20. Monoklonaler anti-idiotyper Antikörper nach Anspruch 19, der ein chimärer Antikörper ist mit einem Antigen-Bindungsbereich tierischen Ursprungs und einem menschlichen konstanten Bereich oder einem Fragment davon.

21. Monoklonaler anti-idiotyper Antikörper nach Anspruch 20, bei dem das Antikörper-Fragment ausgewählt ist aus der Gruppe, die besteht aus VH, VL, FV, Fd, Fab, Fab', F(ab')&sub2; und Protein- oder Peptid- Analogen davon.

22. Beständige stabile Zellinie, die den monoklonalen Antikörper nach einem der Ansprüche 19 bis 21 ausscheidet.

23. Pharmazeutische Zusammensetzung aufweisend einen Antikörper nach einem der Ansprüche 5 bis 15 oder 19 bis 21 oder das Peptid nach einem der Ansprüche 2 bis 4.

24. Pharmazeutische Zusammensetzung nach Anspruch 23 zur Behandlung einer Autoimmun-Krankheit, die im Zusammenhang steht mit einem speziellen Immunglobulin-Isotyp.

25. Pharmazeutische Zusammensetzung nach Anspruch 24, bei der das Immunglobulin IgG- oder IgM-Isotyp ist.

-26. Pharmazeutische Zusammensetzung nach Anspruch 24 oder 25, bei der die Autoimmun-Krankheit rheumatische Arthritis, multiple Sklerose, Myasthenia gravis oder allgemeiner Lupus erythematodes ist.

27. Verwendung des Antikörpers nach einem der Ansprüche 5 bis 15 oder 19 bis 21 oder des Peptids nach einem der Ansprüche 2 bis 4 zur Herstellung einer pharmazeutischen Zusammensetzung zur Behandlung einer Autoimmun-Krankheit.

28. Verwendung nach Anspruch 27, bei der die Autoimmun-Krankheit rheumatische Arthritis, multiple Sklerose, Myasthenia gravis oder allgemeiner Lupus erythematodes ist.

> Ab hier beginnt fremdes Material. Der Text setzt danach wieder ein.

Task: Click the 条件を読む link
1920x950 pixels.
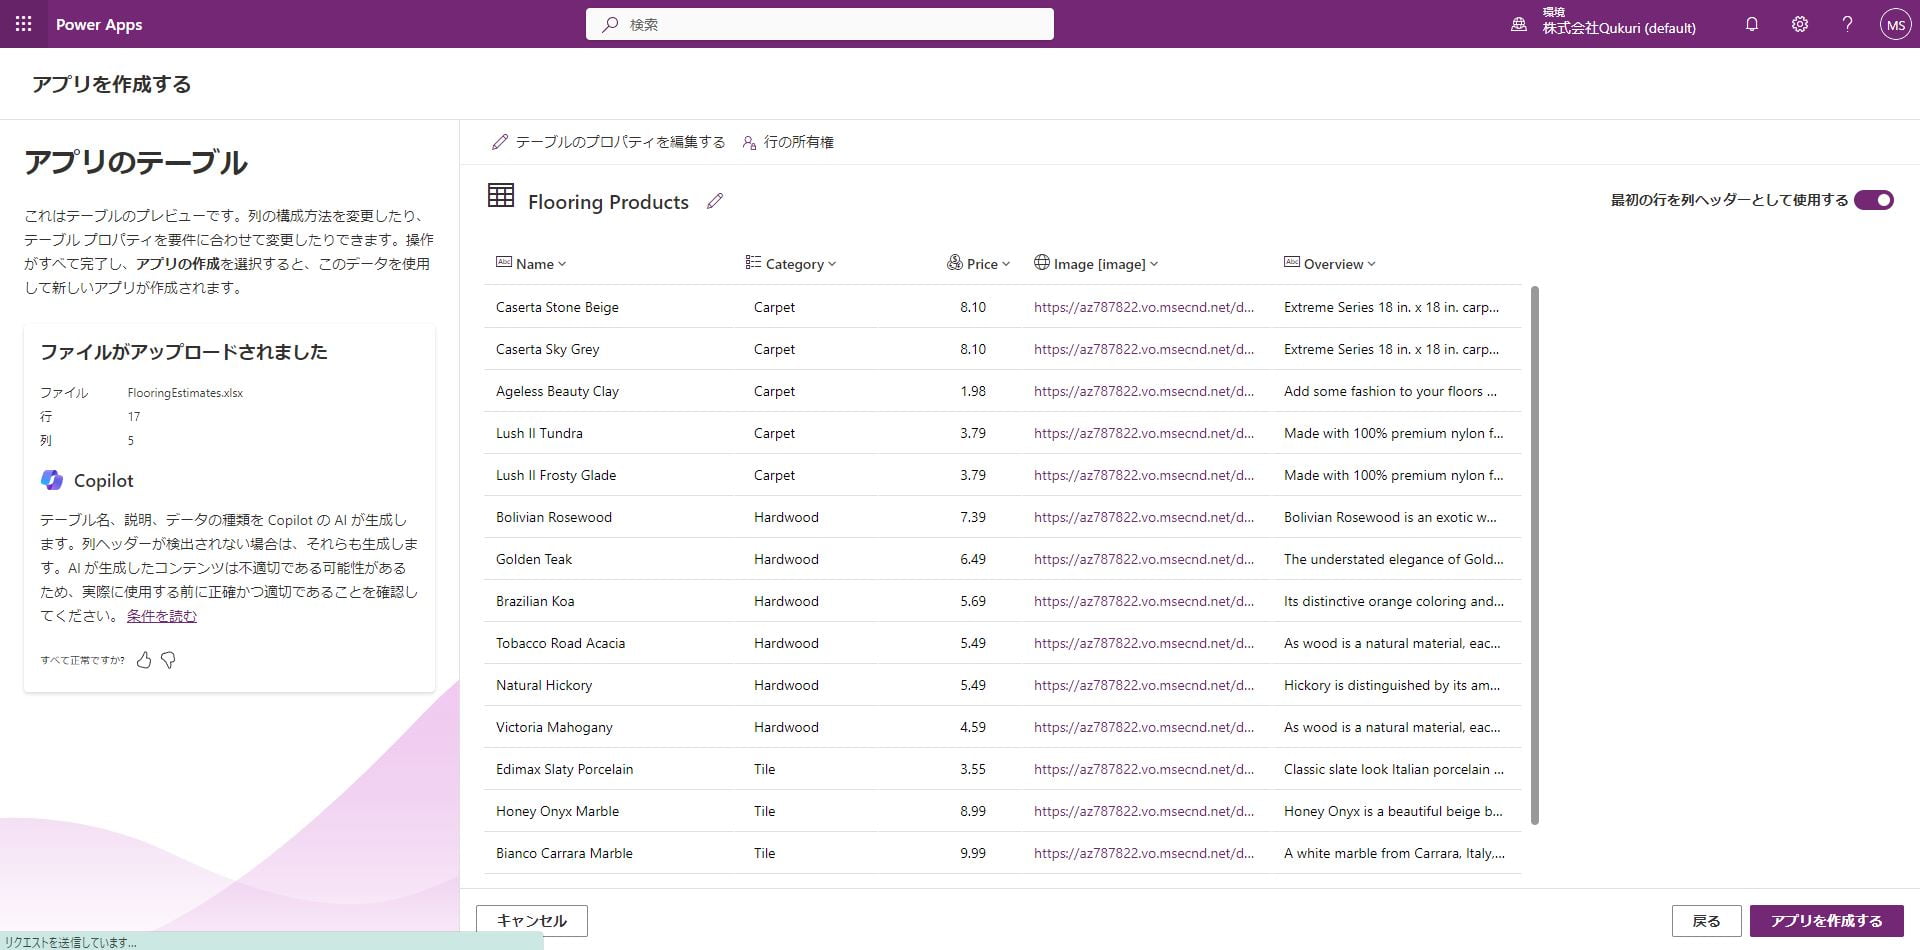Action: coord(161,616)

29. Verwendung des Antikörpers nach einem der Ansprüche 5 bis 15 oder 19 bis 21 zur Bestimmung von Anzahlen und relativen Anteilen von spezielle Isotypen tragenden B Lymphozyten in gemischen Leukozyten-Populationen in einem Standardtest.

30. Verfahren zur Herstellung eines monoklonalen Antikörpers oder eines Fragments davon, welches Züchten der Zellinie nach den Ansprüchen 16 bis 18 oder 22 und Isolieren des erzeugten monoklonalen Antikörpers oder Fragments aufweist.